Mico recalled, “There were other guys waiting for, what we call the Grey Goose, the bus to come pick you up. I remember that there were other guys waiting for the bus too and how scared some of them looked. In my head, I wasn’t, I couldn’t wait for the bus to come get me."

Anna recalled a sense of relief when Mico was behind bars. That is, until he was sent to San Quentin. “It’s a whole other ballgame,” said Anna. “Going to visit him and a guard telling me, ‘This is the most dangerous prison.’”

Life in San Quentin was hard and for the first time since he was a child, Mico was afraid. “Okay, now I’m in danger,” said Mico. “I knew I was going to end up dead or doing life in prison, a validated gang member in the shoe with, you know, coming out the cell for an hour a day by yourself in a dog cage. If you’re involved in gangs then you’ll eventually come to a point where your eyes are opening, and you know that that’s what’s going to happen.”

While in prison, Mico’s gang-related activities got him sent to solitary confinement. Anna continued writing Mico letters, sharing God’s love for him. Anna said, “And I’m like, ‘It’s going to come to pass, one day.’ I didn’t know how. I didn’t know when or what.”

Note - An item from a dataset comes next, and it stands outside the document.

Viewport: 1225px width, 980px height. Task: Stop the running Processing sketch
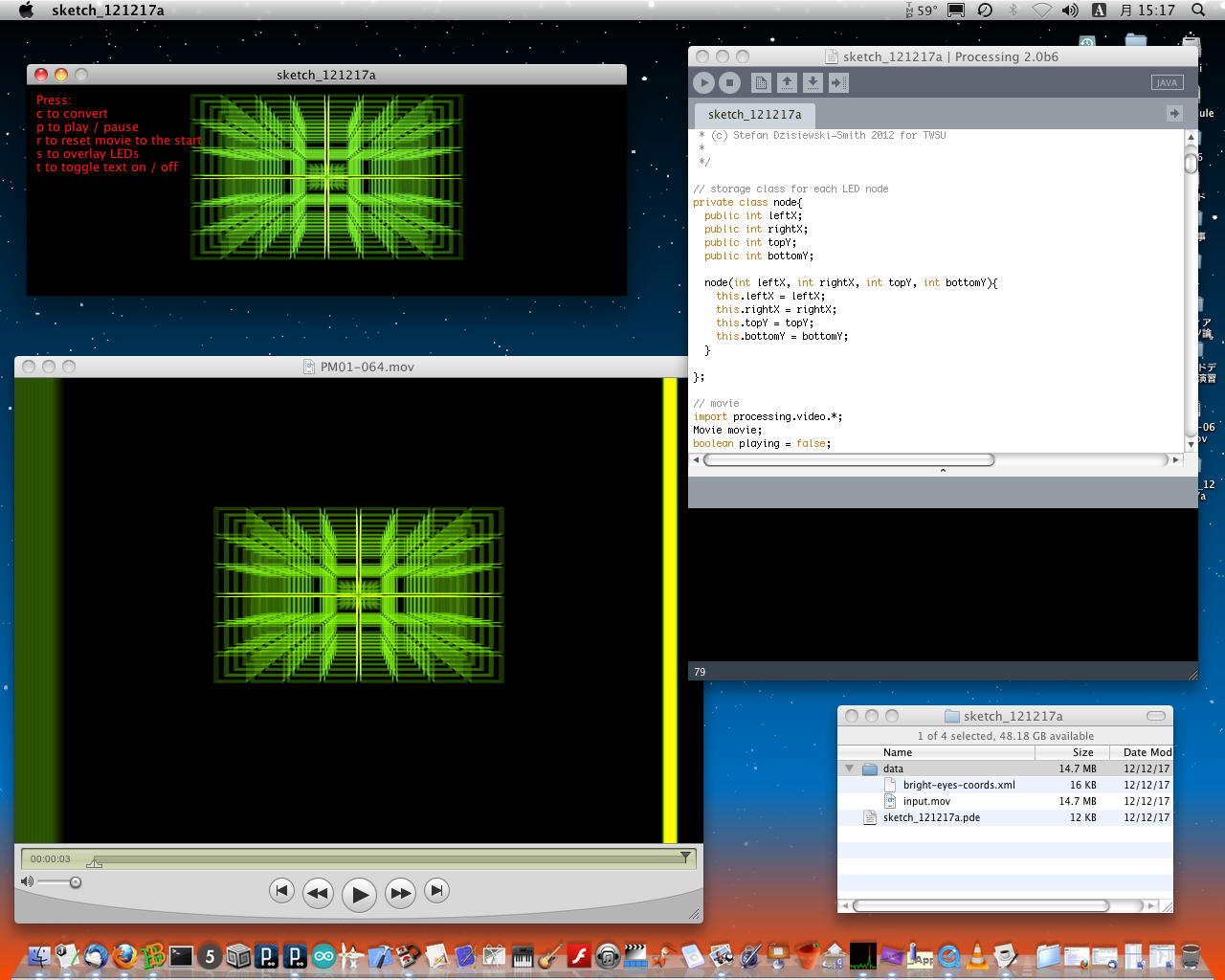(x=729, y=83)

“The walls were closing in on me,” said Mico. “My heart wasn’t in it anymore and I looked at myself in the mirror and I told myself, ‘Why? Why am I still doing this?’ Everything of who I thought I was, all the value I had in myself was built off of me being a gang member. That my manhood, my arm, my integrity, everything was rooted in that. But once I knew that that was going to be my demise, right there in San Quentin, I got on my knees and I cried out to God. I was brokenhearted. I felt the presence of God with me there and I just knew that if I was going to be able to get out of this, that it was going to be the power of God.”

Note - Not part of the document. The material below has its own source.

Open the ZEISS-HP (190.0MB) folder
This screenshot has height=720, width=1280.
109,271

After his release from solitary, Mico called his mother to share the news. Anna reflected, “I was jumping for joy. I was thanking the Lord. I was jumping for joy!”

Mico served out his four-year sentence at San Quentin and returned home to a new life apart from the gang. His heart that had been so prone to violence, now began developing compassion for guys who were once just like him.  

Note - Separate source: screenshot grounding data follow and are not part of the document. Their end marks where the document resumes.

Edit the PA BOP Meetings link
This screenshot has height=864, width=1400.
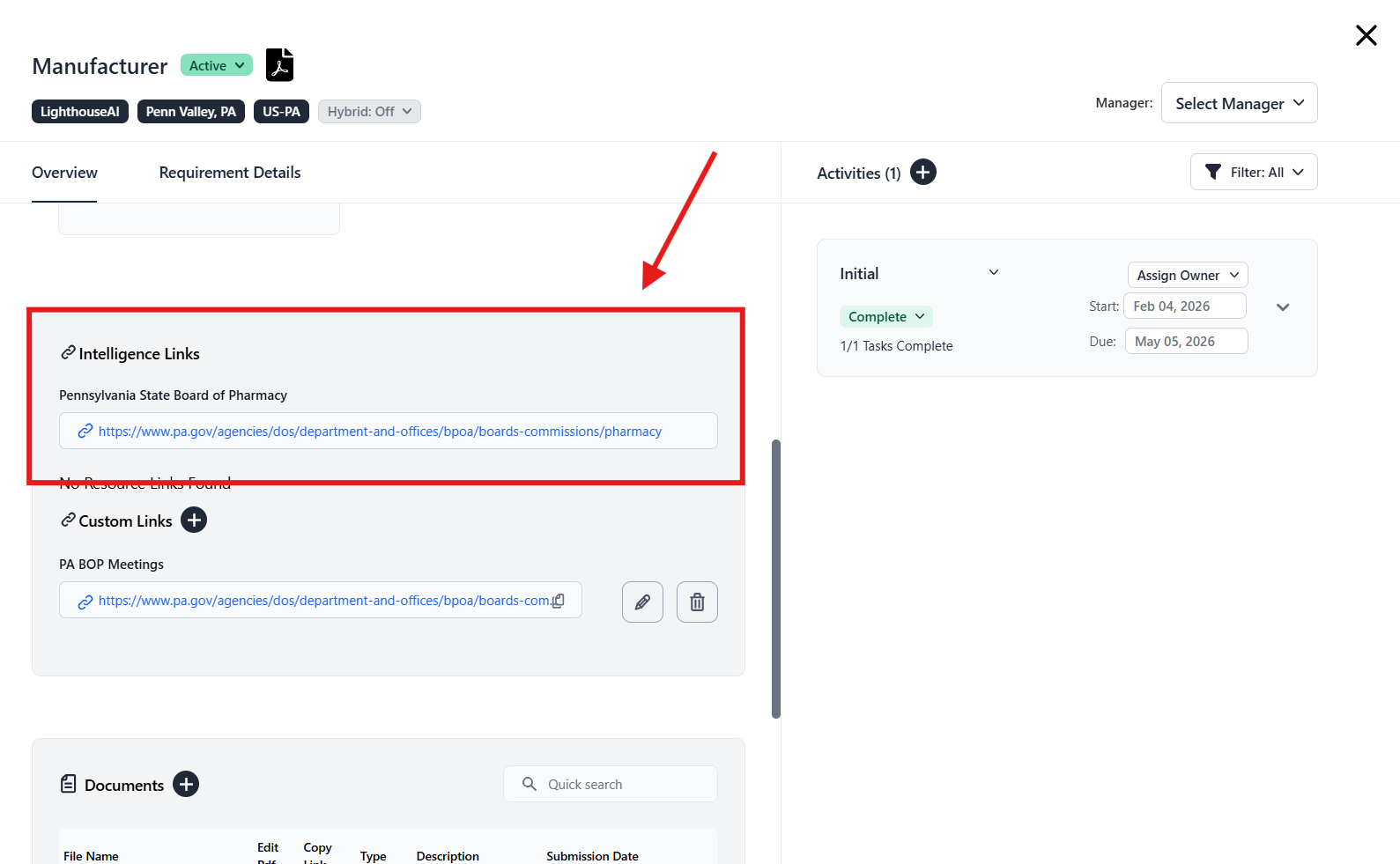(642, 602)
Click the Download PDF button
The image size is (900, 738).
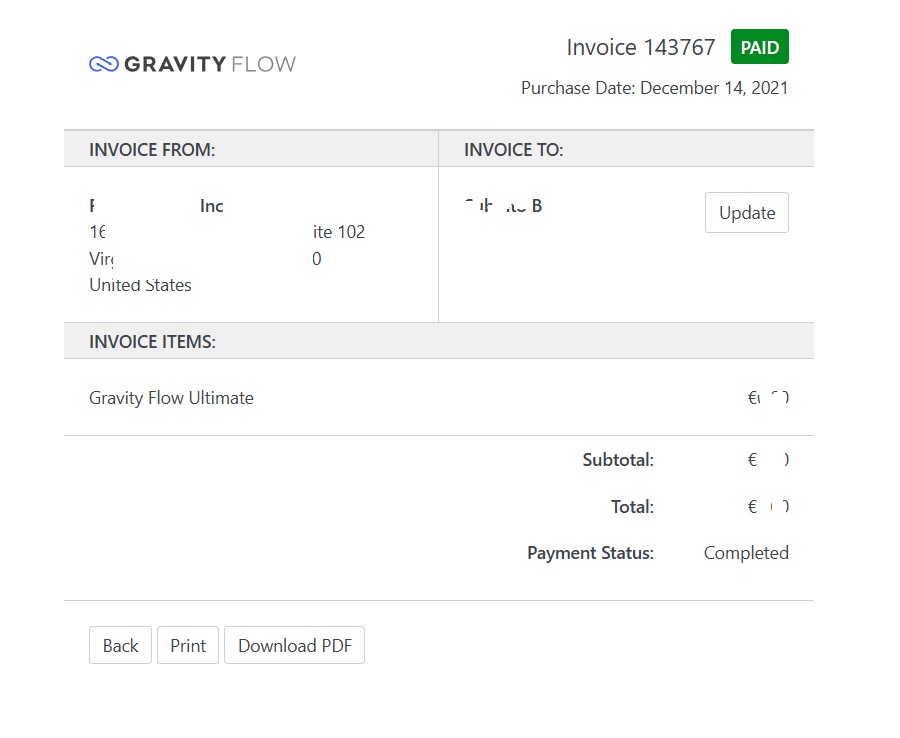coord(294,645)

“Now to where I look at people, other men, that are involved in that life and my heart jumps or – it hurts,” said Mico. “I think that’s one of the big transformations that the Lord has done in my life.”

Today, Mico is married, has a great job and a family. He’s even leading bible studies at his local church. His mother says his transformation is proof that God can change even the hardest heart.

“Oh, I am so thankful to God,” said Anna. “My heart swelled over with joy to see him, to see where he’s at and how he overcame all that through Christ.”

Mico shared, “I think of – and I fully grasp what He’s done, that He chose me and I’m His son and I’m going to be able to stand before Him one day at the Judgment Seat and He’s going to embrace me. I’m just grateful. The power of God is amazing. I’m grateful beyond words.”